Sheriff für einen Tag Teil 1
Wie ich damals zum Sheriff wurde

Titelbild Sheriff für einen Tag Teil 1

Ob du es glaubst oder nicht – tatsächlich war ich auch mal Sheriff.  Wirklich wahr. Nicht für sehr lange, genauer gesagt, nur für einen Tag und es ist auch schon eine ganze Weile her.  Da muss ich wohl so fünf oder höchstens sechs Jahre alt gewesen sein, irgendwann Ende der siebziger Jahre, in dem kleinen Dorf an der Nordseeküste, in dem ich aufgewachsen bin.

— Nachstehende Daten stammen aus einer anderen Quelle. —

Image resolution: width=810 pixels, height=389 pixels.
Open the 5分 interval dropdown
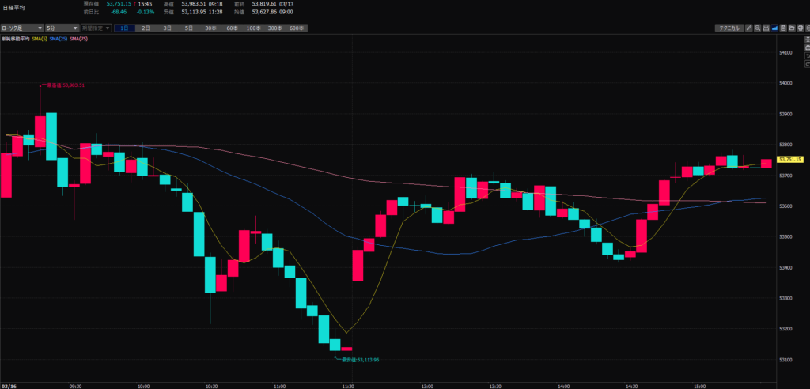point(61,28)
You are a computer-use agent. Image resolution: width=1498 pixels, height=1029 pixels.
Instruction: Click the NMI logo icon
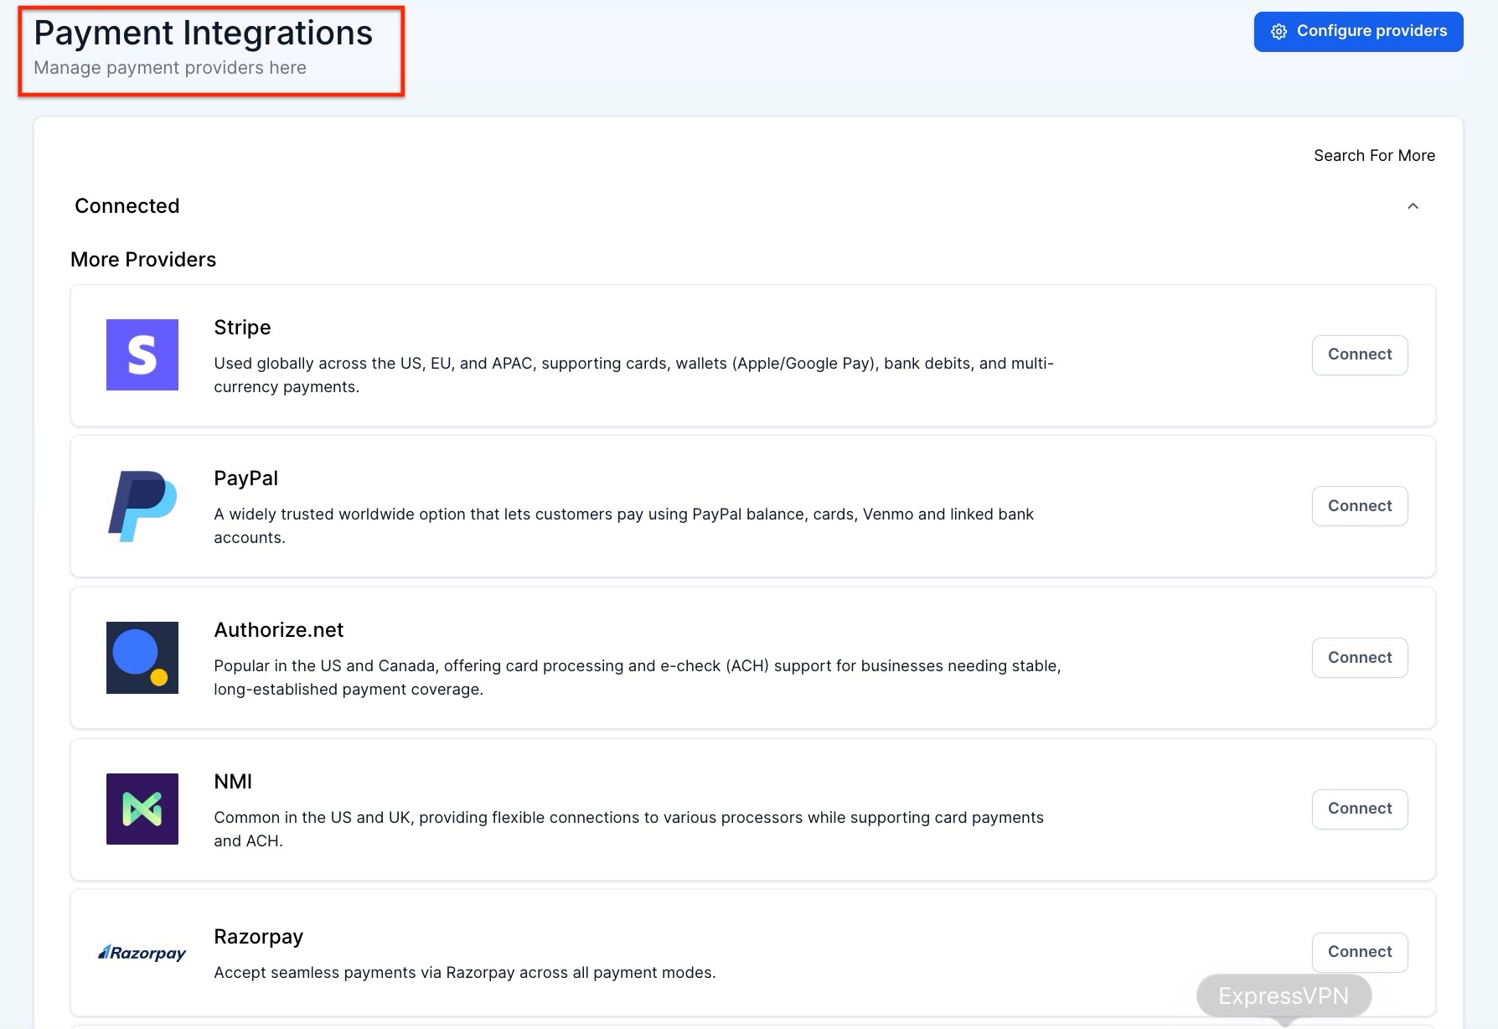(x=142, y=809)
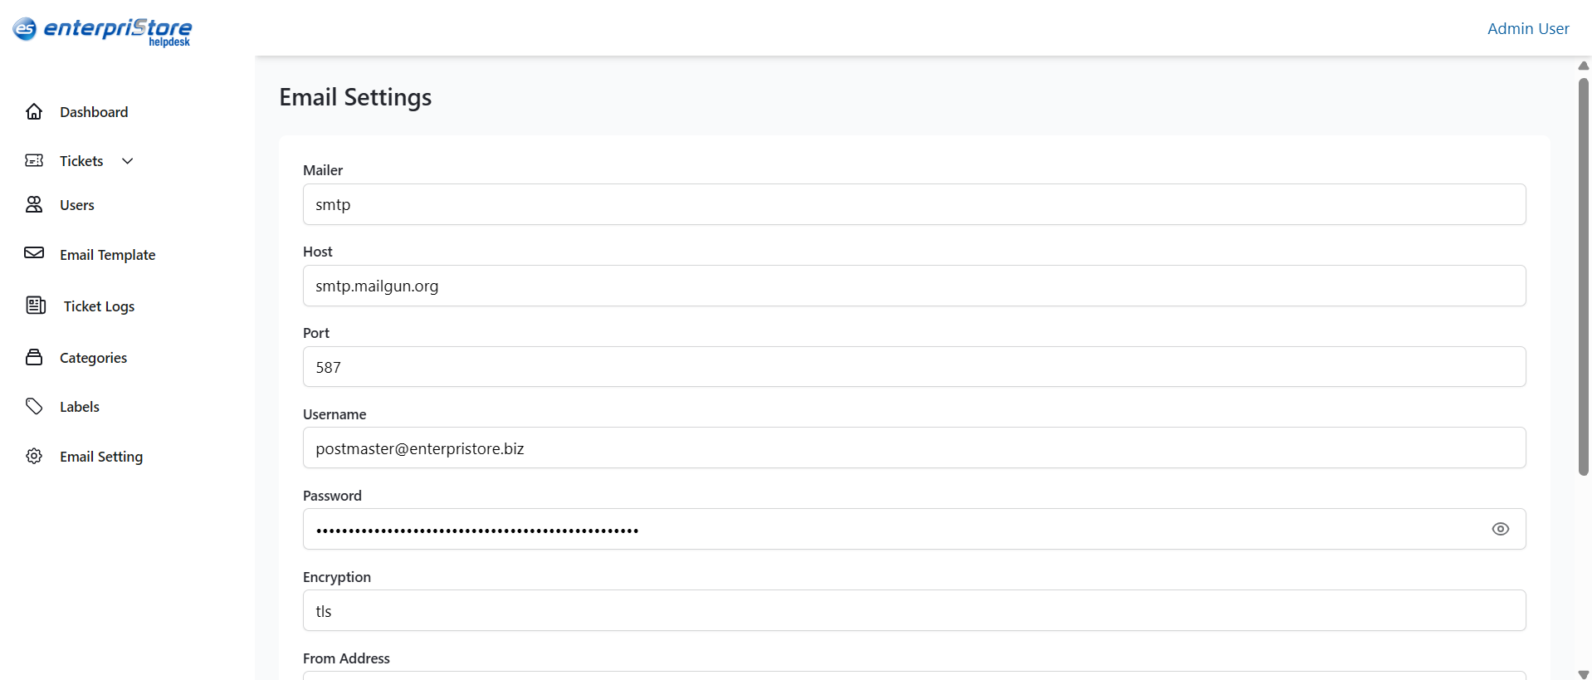Click the scroll down arrow
The height and width of the screenshot is (680, 1592).
coord(1583,673)
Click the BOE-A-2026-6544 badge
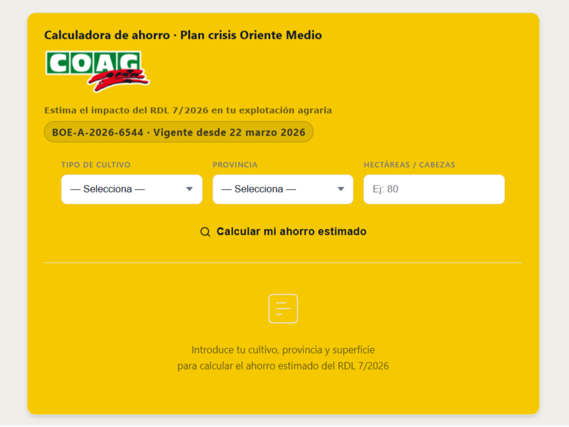Image resolution: width=569 pixels, height=427 pixels. (179, 132)
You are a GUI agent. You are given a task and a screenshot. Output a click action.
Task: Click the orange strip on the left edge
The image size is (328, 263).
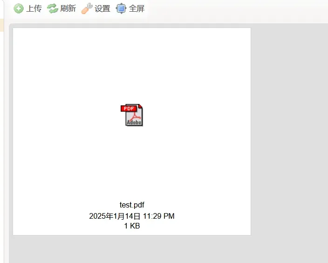(2, 25)
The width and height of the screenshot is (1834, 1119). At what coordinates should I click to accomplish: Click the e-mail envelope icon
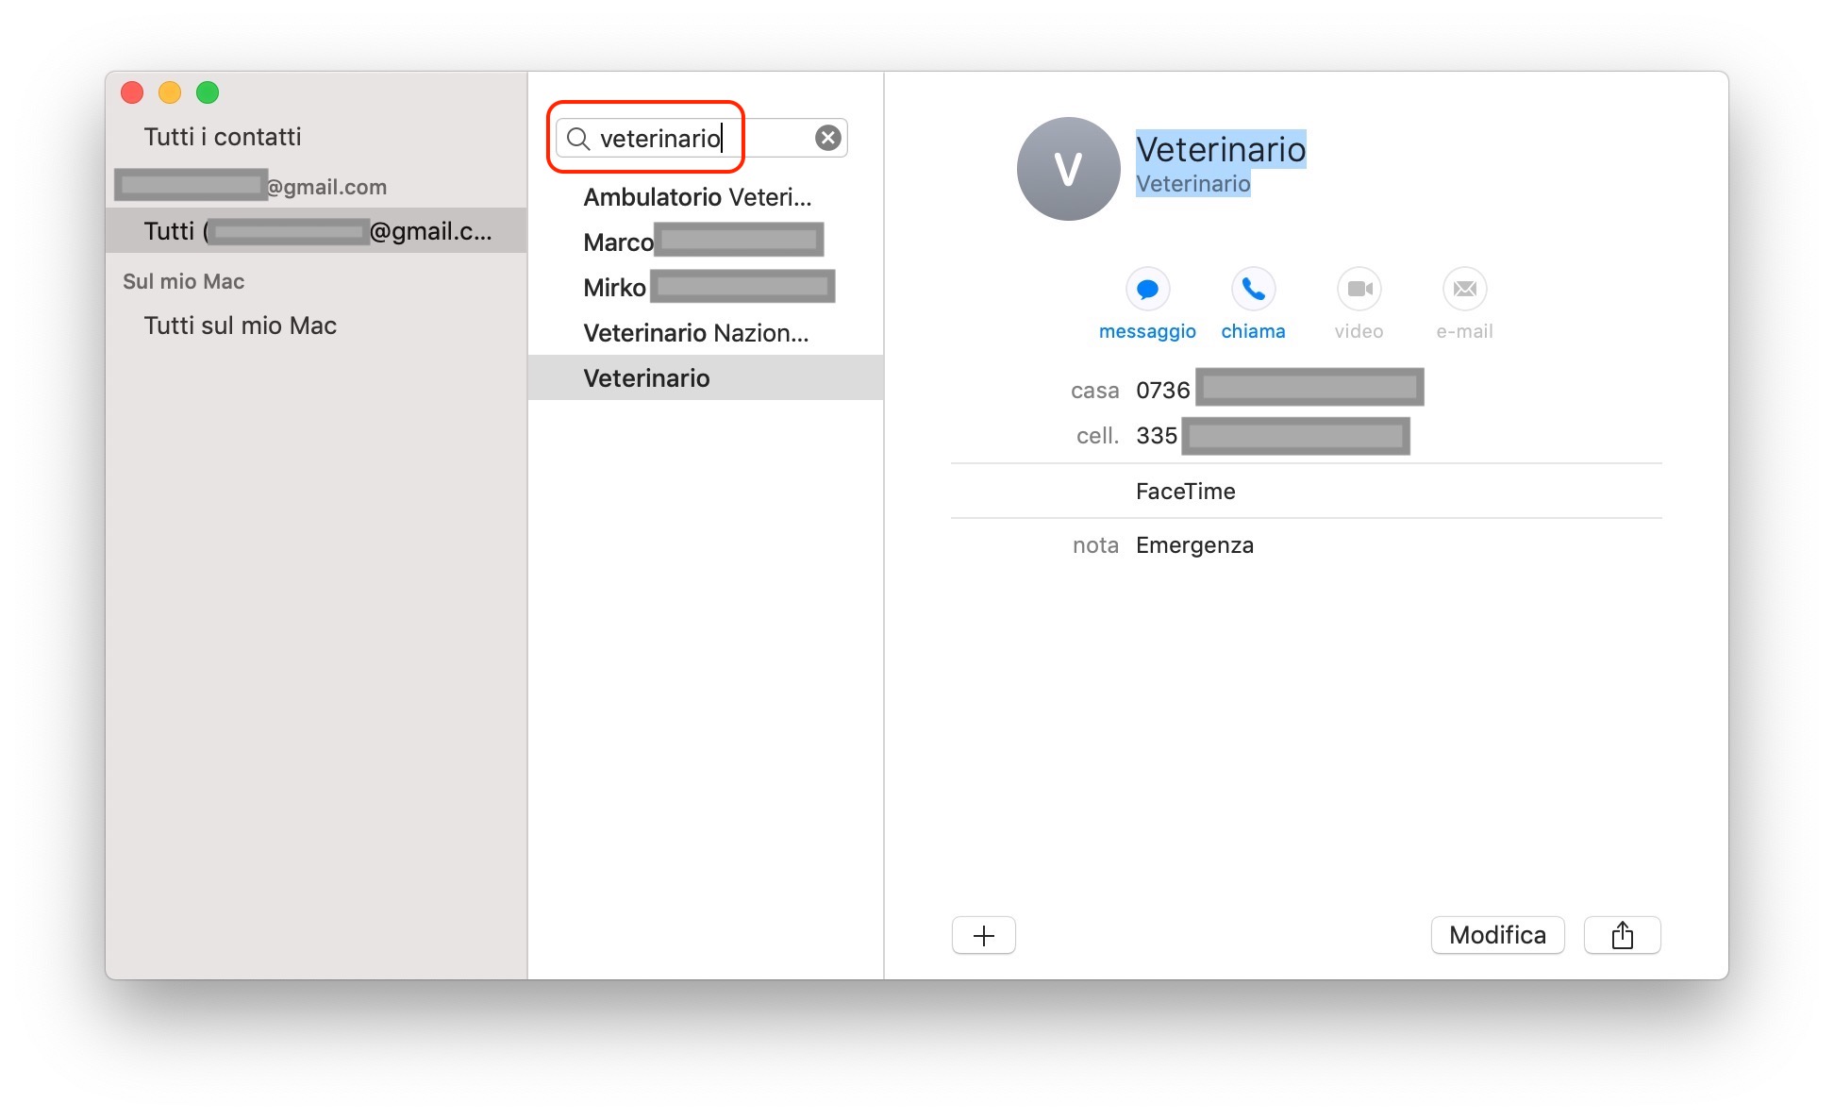1464,289
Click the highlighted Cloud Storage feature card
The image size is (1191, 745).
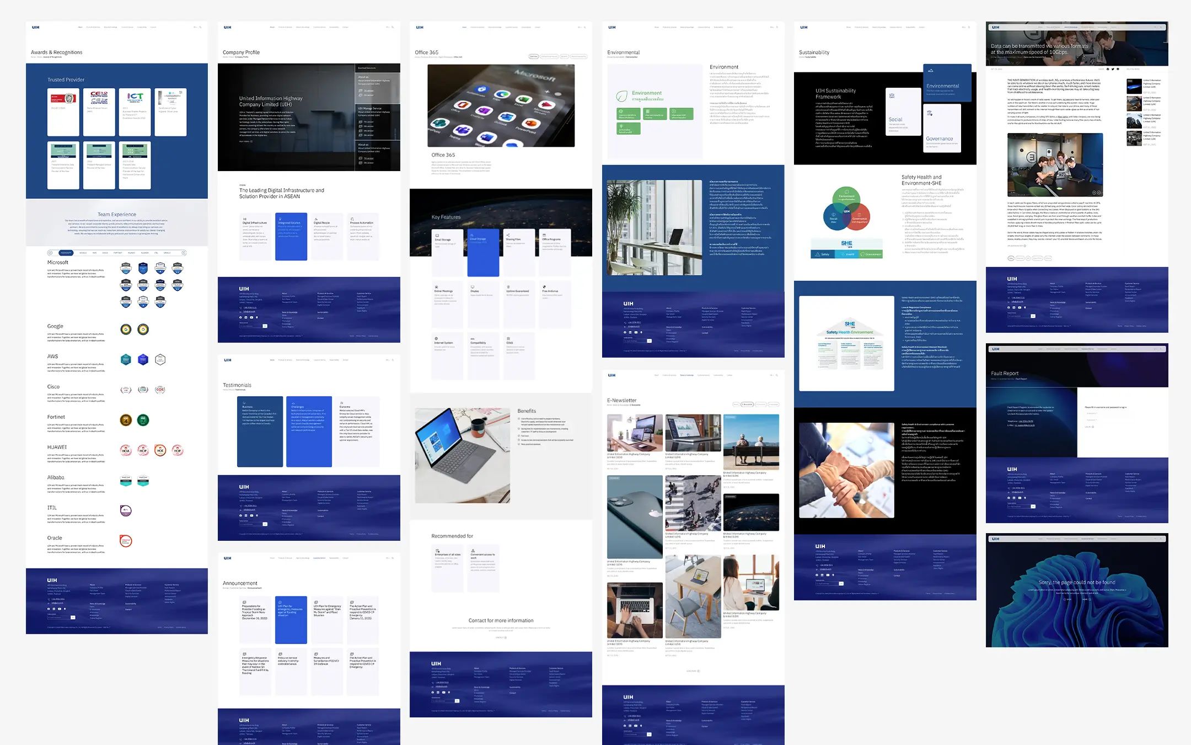(483, 252)
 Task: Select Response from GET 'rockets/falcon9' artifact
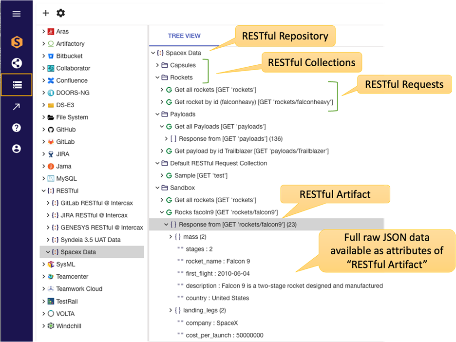[x=238, y=225]
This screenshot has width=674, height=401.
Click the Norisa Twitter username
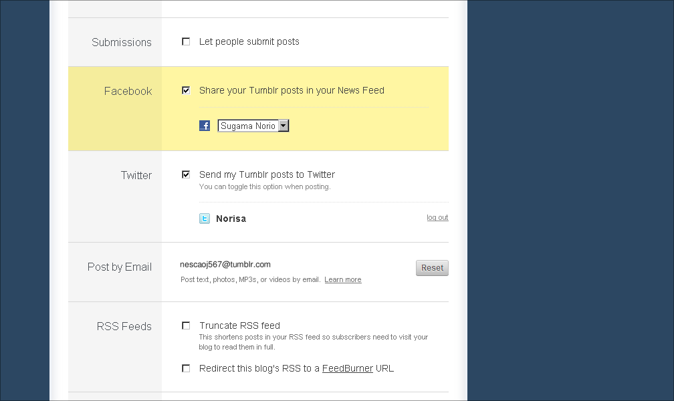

Eigentlich war Ammerswurth  nicht mal ein Dorf, denn es bestand nur aus acht alten Bauernhöfen und war schon vor vielen Jahrzehnten in die nächstgelegene Kleinstadt eingemeindet worden. Dafür war mein Vater verantwortlich, zumindest erzählte er es zeitlebens so. Als er noch ein kleiner Junge war und gerade dabei war, genau wie ich dann später, dort aufzuwachsen, gab es in Ammerswurth neben den acht Höfen sogar noch eine Bushaltestelle. Nicht so eine mit einem Häuschen zum Warten, sondern nur ein Schild, an dem der Bus anhielt. Dieses Schild hat mein Vater, der wohl ein ziemlich frecher Junge gewesen muss, eines Tages aus einer Laune heraus abgesägt. Fortan hätte dort nie wieder ein Bus gehalten, versicherte mein Vater mir, und irgendwie soll das schlussendlich dazu geführt haben, dass Ammerswurth seinen Status als eigenständige Gemeinde verlor.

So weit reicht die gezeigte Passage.